Basic Principles of Dairy Farming
Dairy Farming in South Africa

©Rykie Visser Agrinet
To ensure a healthy rumen a dairy cow needs good quality hay in her daily diet.
New dairy farmers must understand a number of basic principles about dairy farming and cows. These principles explain why specific management actions are required to ensure a financially sustainable business. Because dairy cows are the production units of a dairy herd, lactating cows would be the first animals to be bought for a new dairy. In this way, an immediate cash flow from milk sales is provided. The ideal dairy herd has dry cows as well as heifers of different ages to ensure continued production and herd growth.

The Digestive System of a Dairy Cow

Dairy cows are ruminants and have a unique digestive system. (Ruminants - e.g. cows, goats, sheep - eat and digest plant-based feeds such as grass.) Digestion in ruminants occurs in a four-chambered stomach. This enables them to utilize forages, like hays, silages, pastures and straw, i.e. feeds not generally consumed by humans. The four-chamber ruminant stomach consists of the reticulum, rumen, omasum and abomasum. These four compartments function as a single unit.

The rumen of about 160 litres makes up 80% of the ruminant’s stomach. It is essentially a fermentation vat containing large numbers of anaerobic bacteria (bacteria living in the absence of oxygen), protozoa, and other organisms live in symbiosis with the dairy cow. (Symbiosis is a close biological interaction between two different biological organisms.) These organisms digest the feed eaten, which in turn provide energy and protein to cows to produce milk. When bacteria die off later in the abomasum, it serves as bacterial protein for the cow. A healthy rumen depends on a sufficient amount of forages (grass from pastures as well as roughage) in the daily diet.

However, because the energy and protein content of forages is low, concentrated feeds such as grains (maize, wheat, barley or oats), and protein sources (fish meal, cottonseed-oil cake meal or soybean meal) are fed to increase the milk yield of cows. These feeds are usually combined with minerals and salt in a concentrate mixture or dairy meal.

The Milk Yield of Dairy Cows

©Dr Carel Muller
The graph shows the decline in milk yield after day 65 for milk persistency of 80% (solid line) and 70% (dotted line).
To start a lactation period (to produce milk), cows must calve down (give birth). Bull (male) and heifer (female) calves are born from this. Bull calves are usually culled early in life for their meat (calf meat is classified as ‘veal’ when the carcass weight is 100 kg or under) or can be grown out for beef production except when they are raised for breeding purposes. Heifer calves are required to replace cows culled from the herd. Heifers are reared to reach first calving at about 24 months of age.

Reducing the age of first calving reduces rearing cost. This cost of heifers is recovered during the following milk production phases or lactation periods. Heifers can also be sold at prices higher than their rearing cost. The milk yield of dairy cows depends on their genetic merit and environmental factors such as the quality of their feed - which has the largest effect. The daily milk yield of cows follows a distinct pattern. After calving, milk yield increases, reaching a peak at six to eight weeks after calving.

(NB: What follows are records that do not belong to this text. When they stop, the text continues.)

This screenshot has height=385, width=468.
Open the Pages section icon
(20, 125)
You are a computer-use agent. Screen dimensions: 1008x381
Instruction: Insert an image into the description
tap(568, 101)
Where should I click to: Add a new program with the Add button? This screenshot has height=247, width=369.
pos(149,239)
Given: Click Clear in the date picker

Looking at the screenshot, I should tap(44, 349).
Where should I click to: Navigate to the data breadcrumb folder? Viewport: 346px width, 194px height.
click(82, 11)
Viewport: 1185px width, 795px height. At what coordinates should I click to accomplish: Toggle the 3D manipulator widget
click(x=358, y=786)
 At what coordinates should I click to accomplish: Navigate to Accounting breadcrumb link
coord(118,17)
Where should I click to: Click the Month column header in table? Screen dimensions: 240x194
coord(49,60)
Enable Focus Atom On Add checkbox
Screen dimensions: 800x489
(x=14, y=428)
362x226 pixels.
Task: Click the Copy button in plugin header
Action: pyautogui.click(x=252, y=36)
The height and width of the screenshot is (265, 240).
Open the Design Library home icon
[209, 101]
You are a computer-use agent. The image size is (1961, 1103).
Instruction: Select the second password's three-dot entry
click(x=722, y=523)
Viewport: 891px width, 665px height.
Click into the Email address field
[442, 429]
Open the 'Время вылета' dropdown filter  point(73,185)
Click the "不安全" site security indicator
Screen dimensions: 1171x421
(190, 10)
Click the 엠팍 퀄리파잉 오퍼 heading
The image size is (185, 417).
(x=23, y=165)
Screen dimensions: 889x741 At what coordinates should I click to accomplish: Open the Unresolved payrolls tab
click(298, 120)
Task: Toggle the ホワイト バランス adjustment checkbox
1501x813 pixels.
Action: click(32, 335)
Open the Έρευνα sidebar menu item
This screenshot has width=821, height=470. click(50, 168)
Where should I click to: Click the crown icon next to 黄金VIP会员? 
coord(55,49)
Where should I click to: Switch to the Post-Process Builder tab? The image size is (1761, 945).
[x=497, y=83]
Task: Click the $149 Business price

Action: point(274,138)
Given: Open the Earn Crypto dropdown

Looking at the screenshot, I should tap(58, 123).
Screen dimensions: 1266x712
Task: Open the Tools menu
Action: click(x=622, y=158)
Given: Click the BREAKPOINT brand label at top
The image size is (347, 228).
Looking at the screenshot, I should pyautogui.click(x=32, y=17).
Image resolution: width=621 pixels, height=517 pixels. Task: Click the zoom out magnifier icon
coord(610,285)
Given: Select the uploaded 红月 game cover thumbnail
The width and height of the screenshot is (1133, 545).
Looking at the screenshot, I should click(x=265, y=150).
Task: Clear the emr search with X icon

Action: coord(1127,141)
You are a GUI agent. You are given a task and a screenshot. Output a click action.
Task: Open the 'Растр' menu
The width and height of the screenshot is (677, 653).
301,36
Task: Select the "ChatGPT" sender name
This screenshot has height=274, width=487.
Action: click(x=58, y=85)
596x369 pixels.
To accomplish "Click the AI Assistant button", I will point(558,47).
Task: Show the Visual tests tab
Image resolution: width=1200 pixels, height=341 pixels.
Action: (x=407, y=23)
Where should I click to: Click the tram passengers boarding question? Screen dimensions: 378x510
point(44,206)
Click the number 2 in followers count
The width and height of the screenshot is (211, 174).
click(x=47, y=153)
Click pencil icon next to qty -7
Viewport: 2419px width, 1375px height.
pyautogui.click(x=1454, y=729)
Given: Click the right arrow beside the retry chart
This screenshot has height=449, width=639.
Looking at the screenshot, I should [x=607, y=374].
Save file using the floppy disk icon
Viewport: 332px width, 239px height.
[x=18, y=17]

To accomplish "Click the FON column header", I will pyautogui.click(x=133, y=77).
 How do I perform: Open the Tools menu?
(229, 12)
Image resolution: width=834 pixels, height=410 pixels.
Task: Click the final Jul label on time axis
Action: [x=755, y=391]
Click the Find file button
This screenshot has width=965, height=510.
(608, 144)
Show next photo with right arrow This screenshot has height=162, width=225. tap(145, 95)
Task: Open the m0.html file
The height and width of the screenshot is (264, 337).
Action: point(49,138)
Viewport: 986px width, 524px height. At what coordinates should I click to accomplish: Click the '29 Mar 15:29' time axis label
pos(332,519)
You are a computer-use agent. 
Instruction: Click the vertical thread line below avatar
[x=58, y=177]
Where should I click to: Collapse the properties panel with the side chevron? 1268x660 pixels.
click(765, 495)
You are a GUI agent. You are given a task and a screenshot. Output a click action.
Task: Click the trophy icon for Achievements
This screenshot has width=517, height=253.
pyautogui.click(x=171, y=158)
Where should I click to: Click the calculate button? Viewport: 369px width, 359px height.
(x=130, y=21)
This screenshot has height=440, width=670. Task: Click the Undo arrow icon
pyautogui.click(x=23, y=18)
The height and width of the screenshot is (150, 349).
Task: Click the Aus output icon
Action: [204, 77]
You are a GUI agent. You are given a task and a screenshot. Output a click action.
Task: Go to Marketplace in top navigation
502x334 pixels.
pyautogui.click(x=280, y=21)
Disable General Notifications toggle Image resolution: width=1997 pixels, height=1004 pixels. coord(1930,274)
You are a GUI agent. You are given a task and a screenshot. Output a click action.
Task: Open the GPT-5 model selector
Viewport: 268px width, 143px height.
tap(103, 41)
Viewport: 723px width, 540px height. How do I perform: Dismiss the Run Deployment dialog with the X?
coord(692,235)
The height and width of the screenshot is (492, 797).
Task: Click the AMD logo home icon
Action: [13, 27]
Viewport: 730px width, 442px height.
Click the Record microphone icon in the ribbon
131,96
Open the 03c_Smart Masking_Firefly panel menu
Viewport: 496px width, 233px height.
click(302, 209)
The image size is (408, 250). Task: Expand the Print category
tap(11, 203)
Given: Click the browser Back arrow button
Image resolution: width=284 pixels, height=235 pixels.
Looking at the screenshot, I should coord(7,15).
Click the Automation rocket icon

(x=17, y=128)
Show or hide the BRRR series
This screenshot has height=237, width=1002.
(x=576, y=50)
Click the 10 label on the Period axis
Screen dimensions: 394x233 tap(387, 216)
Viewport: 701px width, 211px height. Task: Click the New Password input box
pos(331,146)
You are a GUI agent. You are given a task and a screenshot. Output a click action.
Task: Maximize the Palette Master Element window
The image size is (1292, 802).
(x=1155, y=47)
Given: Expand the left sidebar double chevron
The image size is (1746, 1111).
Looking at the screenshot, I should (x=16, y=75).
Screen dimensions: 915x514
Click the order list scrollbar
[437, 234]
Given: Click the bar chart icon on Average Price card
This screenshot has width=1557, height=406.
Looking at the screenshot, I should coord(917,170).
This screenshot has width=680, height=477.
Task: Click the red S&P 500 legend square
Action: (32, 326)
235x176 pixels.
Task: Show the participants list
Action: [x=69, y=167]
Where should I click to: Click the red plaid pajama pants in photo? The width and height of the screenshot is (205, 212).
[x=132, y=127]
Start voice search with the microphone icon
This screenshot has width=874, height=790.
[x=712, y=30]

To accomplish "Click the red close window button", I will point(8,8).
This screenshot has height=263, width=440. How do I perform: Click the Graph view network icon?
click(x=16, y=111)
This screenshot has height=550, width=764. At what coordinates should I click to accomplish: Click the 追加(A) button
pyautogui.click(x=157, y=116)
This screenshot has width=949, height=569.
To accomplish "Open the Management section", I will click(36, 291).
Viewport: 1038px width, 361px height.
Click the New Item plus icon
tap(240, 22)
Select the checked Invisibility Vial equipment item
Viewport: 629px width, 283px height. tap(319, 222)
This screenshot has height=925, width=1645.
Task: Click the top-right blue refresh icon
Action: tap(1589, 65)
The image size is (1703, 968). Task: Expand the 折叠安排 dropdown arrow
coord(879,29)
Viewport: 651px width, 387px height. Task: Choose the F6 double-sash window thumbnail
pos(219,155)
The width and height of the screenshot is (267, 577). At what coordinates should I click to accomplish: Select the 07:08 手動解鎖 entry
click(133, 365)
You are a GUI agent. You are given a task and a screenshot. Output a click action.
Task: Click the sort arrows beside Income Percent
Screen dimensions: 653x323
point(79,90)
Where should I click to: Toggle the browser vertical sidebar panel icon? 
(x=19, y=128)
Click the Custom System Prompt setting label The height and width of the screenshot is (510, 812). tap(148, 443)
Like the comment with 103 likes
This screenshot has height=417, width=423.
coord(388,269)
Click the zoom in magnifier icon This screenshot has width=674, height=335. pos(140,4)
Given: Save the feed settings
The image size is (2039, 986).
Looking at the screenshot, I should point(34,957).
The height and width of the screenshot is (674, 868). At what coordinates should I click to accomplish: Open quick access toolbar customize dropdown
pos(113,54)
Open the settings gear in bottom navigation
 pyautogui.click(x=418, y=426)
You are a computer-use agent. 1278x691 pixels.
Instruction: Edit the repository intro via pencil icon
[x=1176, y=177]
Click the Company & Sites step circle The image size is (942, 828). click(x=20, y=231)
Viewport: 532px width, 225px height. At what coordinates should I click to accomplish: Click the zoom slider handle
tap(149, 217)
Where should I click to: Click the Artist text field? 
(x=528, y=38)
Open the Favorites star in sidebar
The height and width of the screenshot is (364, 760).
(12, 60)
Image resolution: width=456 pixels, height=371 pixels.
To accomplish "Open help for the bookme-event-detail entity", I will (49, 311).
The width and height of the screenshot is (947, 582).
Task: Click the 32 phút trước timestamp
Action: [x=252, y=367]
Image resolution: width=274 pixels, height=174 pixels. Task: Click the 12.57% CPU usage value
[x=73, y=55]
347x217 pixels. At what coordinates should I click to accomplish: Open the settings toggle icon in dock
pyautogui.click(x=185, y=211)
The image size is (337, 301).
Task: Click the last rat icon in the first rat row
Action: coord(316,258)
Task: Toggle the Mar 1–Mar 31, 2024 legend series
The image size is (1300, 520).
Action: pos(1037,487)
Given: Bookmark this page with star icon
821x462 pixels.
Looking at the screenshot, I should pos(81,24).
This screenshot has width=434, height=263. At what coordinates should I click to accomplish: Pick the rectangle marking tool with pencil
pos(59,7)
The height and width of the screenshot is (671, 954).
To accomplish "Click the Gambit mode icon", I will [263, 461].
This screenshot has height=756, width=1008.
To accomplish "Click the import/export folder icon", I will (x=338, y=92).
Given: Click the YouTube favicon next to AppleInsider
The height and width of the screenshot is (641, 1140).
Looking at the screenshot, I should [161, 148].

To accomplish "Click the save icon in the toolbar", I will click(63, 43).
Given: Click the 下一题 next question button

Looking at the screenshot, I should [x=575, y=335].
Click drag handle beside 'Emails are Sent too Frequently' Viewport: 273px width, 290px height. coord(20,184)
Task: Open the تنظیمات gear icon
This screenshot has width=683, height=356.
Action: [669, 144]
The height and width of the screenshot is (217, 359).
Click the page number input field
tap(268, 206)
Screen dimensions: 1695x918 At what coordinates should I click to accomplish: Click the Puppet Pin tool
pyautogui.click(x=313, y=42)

After the peak, the high milk yield level is maintained after which it slowly declines with advancing lactation stage or days after calving. The reduction in daily milk yield after the peak is an indication of the persistence of milk production. Persistence in milk production is described as a ratio, for example: milk production on day 240 (15 liters) compared to milk production on day 60 (20 liters) – for example 15 liter/30 liter = 30% or 20 liter/30 liter = 67%.

The higher the ratio (e.g. 67%), the better is the persistence of milk production. The decline in milk yield is affected by both the cow’s feeding programme and her genetic merit. The amount of milk produced over the lactation period is a combined effect of her peak milk yield and persistence of milk production after the peak. The productive lifetime (all days in milk) of cows determines their lifetime profit margin. The amount of milk a cow produces after her first calf gives a good indication of how much milk she would be able to produce in her lifetime.

So this could be a good indicator to decide on when buying a cow. After calving, cows are usually in milk for about 300 days, after which they are dried off to prepare for the next lactation. When it is difficult to get cows pregnant, they may be in milk for longer than 300 days; however, they should be dried off at least 50-60 days before the next expected calving date.